_What is being asked_. Copy every line of the records below, from the line containing "Where should I" down to the end, word for word and without the pictures.

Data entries
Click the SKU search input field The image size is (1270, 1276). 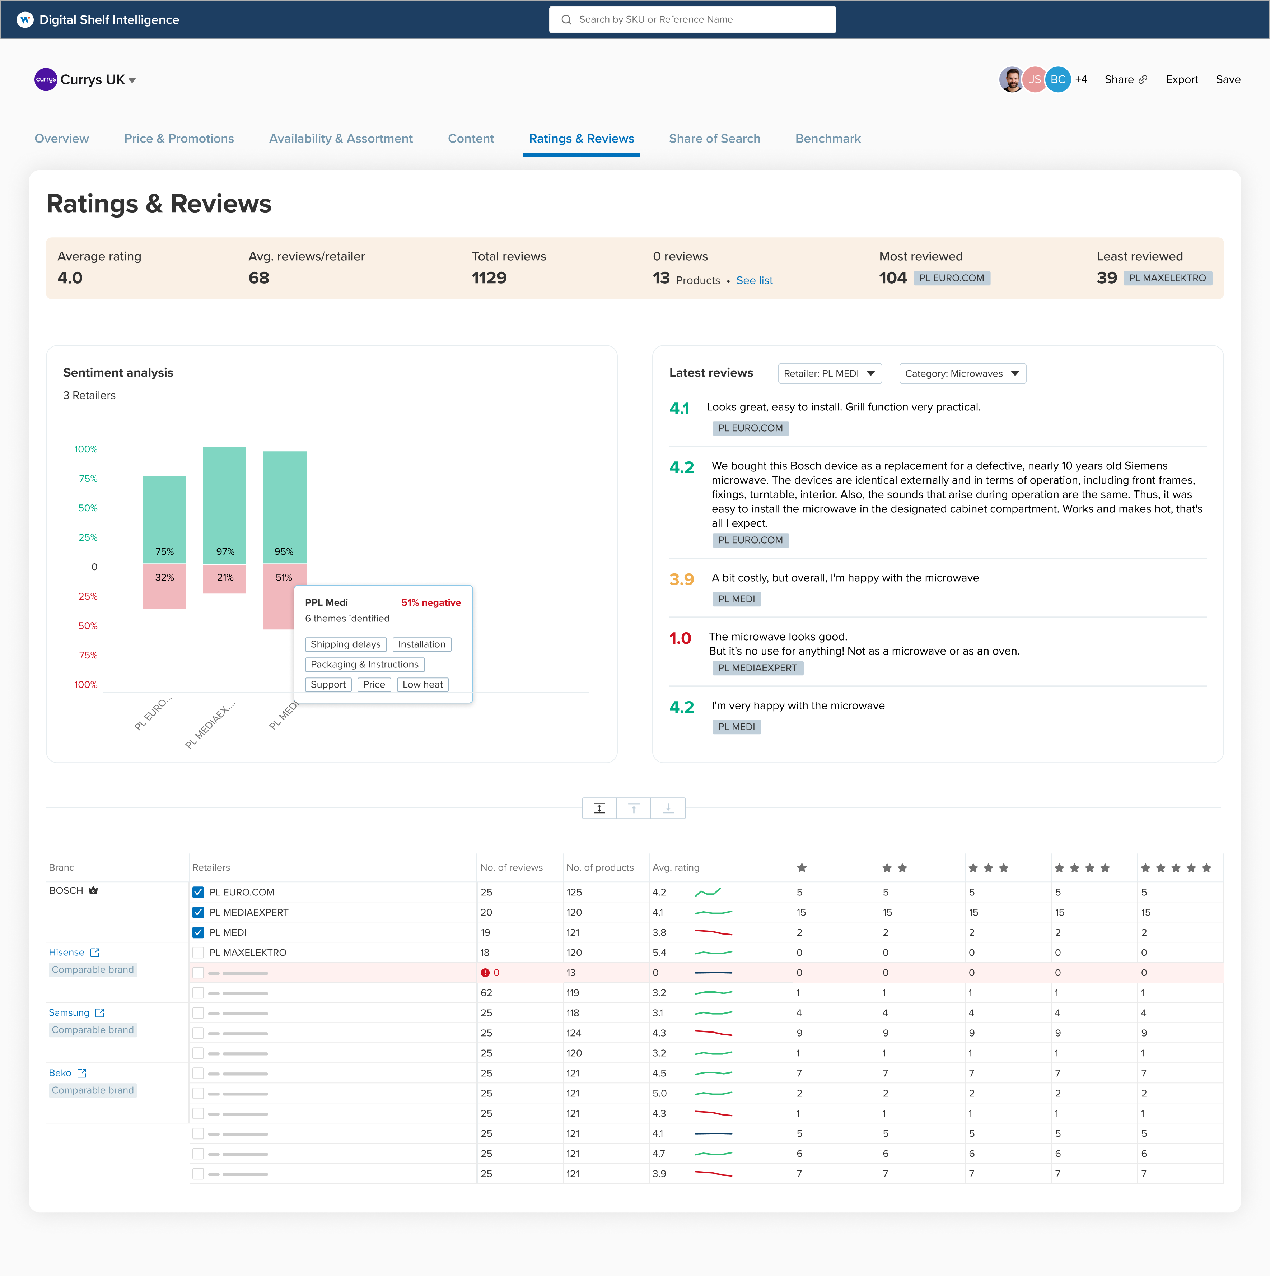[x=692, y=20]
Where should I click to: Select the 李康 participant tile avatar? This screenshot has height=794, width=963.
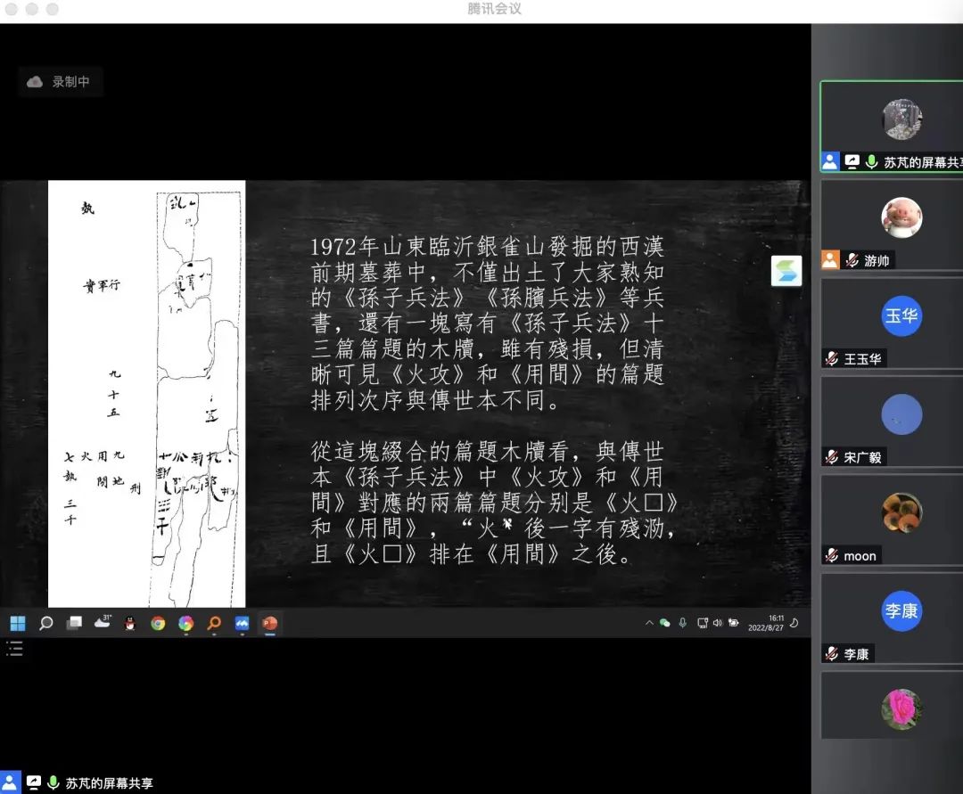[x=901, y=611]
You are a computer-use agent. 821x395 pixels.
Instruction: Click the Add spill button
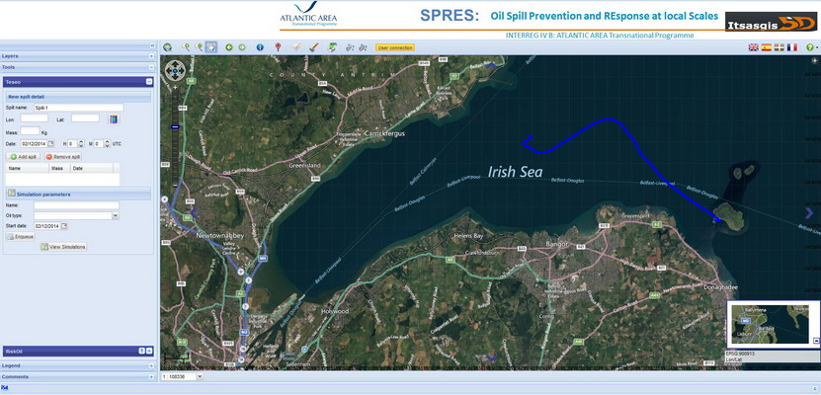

_Result below_.
Where should I click to: Select the 李康 participant tile avatar? This screenshot has height=794, width=963.
[x=901, y=611]
You are a computer-use agent. 821x395 pixels.
Instruction: Click the Add spill button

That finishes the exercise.